◆ Passage given:

◇ ◇ ◇ ◇ ◇

Rocq Café: The home of matchless macarons

The versatile Chef Eddy Rocq juggles macaron production, catering and Rocq Café with panache and the help of his wife, Debbie. Photo: Linda Mensinga

LAKE FOREST, Calif. Apr. 2013 — Ironically, for a guy committed to fitness, Chef Eddy Rocq’s most successful creation so far is his macaron. At 25 flavors and counting, he bakes sheets and sheets of the exquisite confection in a commercial kitchen not far from his eponymous restaurant Rocq Café in Lake Forest. Flavors run from lemon and peach mango to caramel fleur de sel and red velvet bourbon vanilla.  

Chef Eddy Rocq

Chef Eddy Rocq

“Even though I enjoy everything (café, catering, baking), I prefer the macarons. Even after making thousands, I learn something new every day. Making them is an art that takes patience and lots of practice, but it’s never boring and a different challenge every time I make them. They are very unpredictable,” says Chef Rocq.

◇ ◇ ◇ ◇ ◇

◆ Supplied information:

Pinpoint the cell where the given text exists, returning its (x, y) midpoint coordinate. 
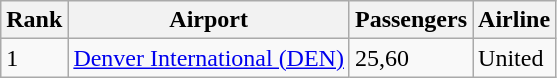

◇ ◇ ◇ ◇ ◇

◆ Task requirements:
- a) In the Rocq Café article, translate this sentence into Spanish: "Flavors run from lemon and peach mango to caramel fleur de sel and red velvet bourbon vanilla."
- b) Carry on the article about Chef Eddy Rocq and his macarons, picking up right after its final sentence.

◆ Solved tasks:
- a) Los sabores van desde limón y melocotón con mango hasta caramelo con flor de sal y terciopelo rojo con vainilla bourbon.

- b)
Taste one and discover celestial perfection every time (even in flavors you might not normally choose such as lavender, cassis or rose).  As he notes, “When customers bite into one of my macarons you can tell they are in heaven, it’s priceless.”

Chef Rocq was the first to make heart-shaped macarons for Valentine’s Day and has designed shamrocks and egg shapes for St. Patrick’s Day and Easter.

“I always try to come up with ideas that no one else is doing. I knew the macarons were going to become trendy and that there were already other established French macaron companies out there. I knew I had to be different. I started thinking of major holidays that people spend money on.”

His goal is nothing less than expanding his distribution to every major high end grocery store, boutique and patisserie in the U.S.

Something of an over-achiever from early on, Rocq earned the highest score from every culinary school in his native France, based on both written and hands-on exams. Le Toque Blanches, a chefs association based in France, sponsors a top student to study internationally, either in the United States or Japan. Rocq was granted this sponsorship and chose the U.S., specifically the Meridian Hotel (now the Fairmont) in Newport Beach. He then returned to France for further study with a master pastry chef. His resumé includes positions with Le Relais Saint Michel, Hotel de Crillon and Meridien Place de la Concorde among others in France and then after his return to California: Hotel L’Ermitage in Beverly Hills, Tradition by Pascal, Aubergine, and Pinot Provence in Orange County.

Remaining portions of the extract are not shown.